Repeat, exactly as they appear, the lines from the one with "This screenshot has width=710, height=554." through the last line of the entries below, but none of the pictures.

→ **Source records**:

___

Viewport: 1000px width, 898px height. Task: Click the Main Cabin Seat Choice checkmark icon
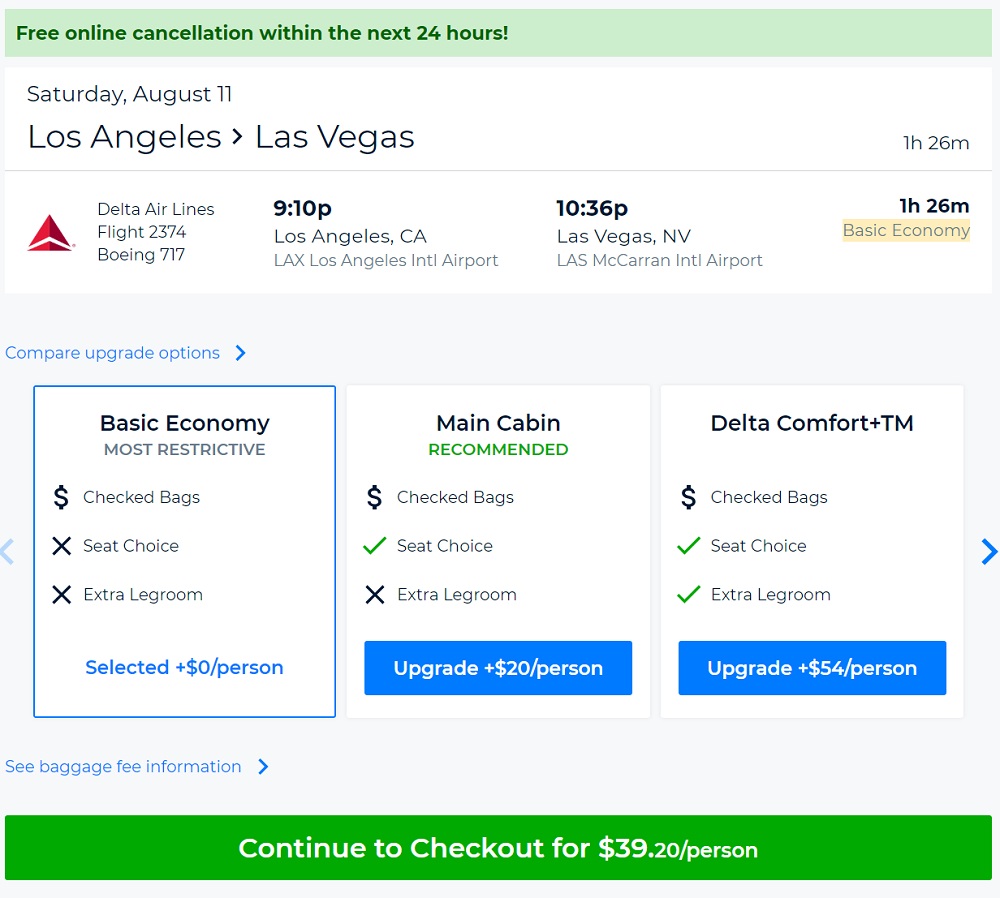375,546
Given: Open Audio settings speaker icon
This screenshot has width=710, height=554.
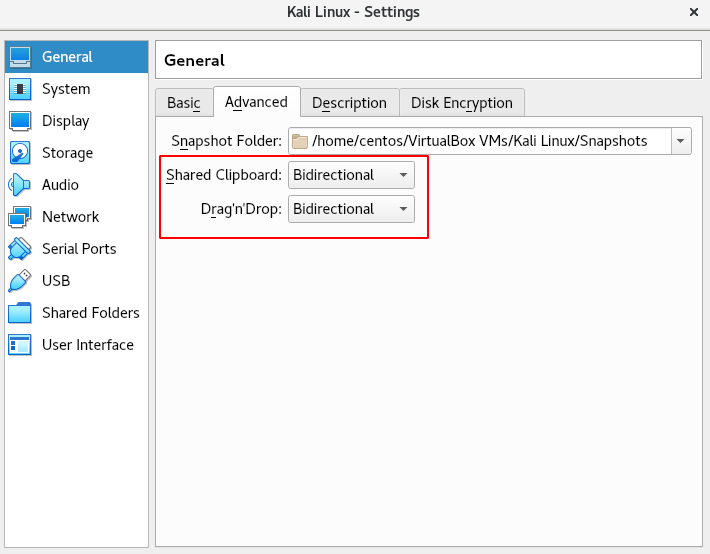Looking at the screenshot, I should click(19, 185).
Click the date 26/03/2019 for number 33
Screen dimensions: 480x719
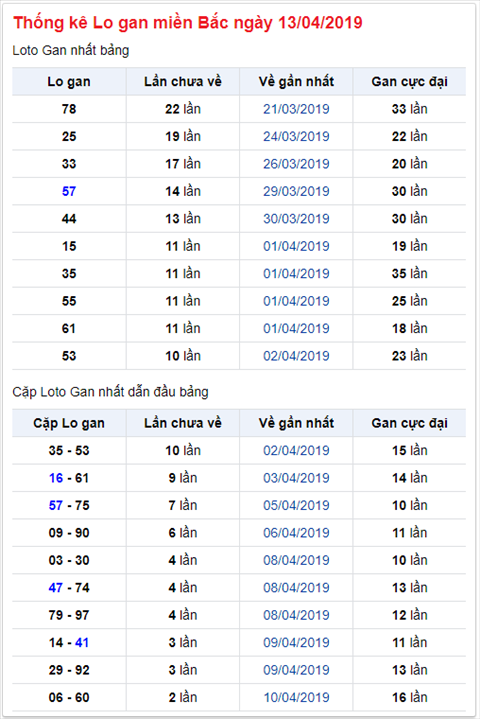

___

→ **WRITTEN RESPONSE**:
This screenshot has width=710, height=554.
Looking at the screenshot, I should click(19, 185).
Click the date 26/03/2019 for number 33
Screen dimensions: 480x719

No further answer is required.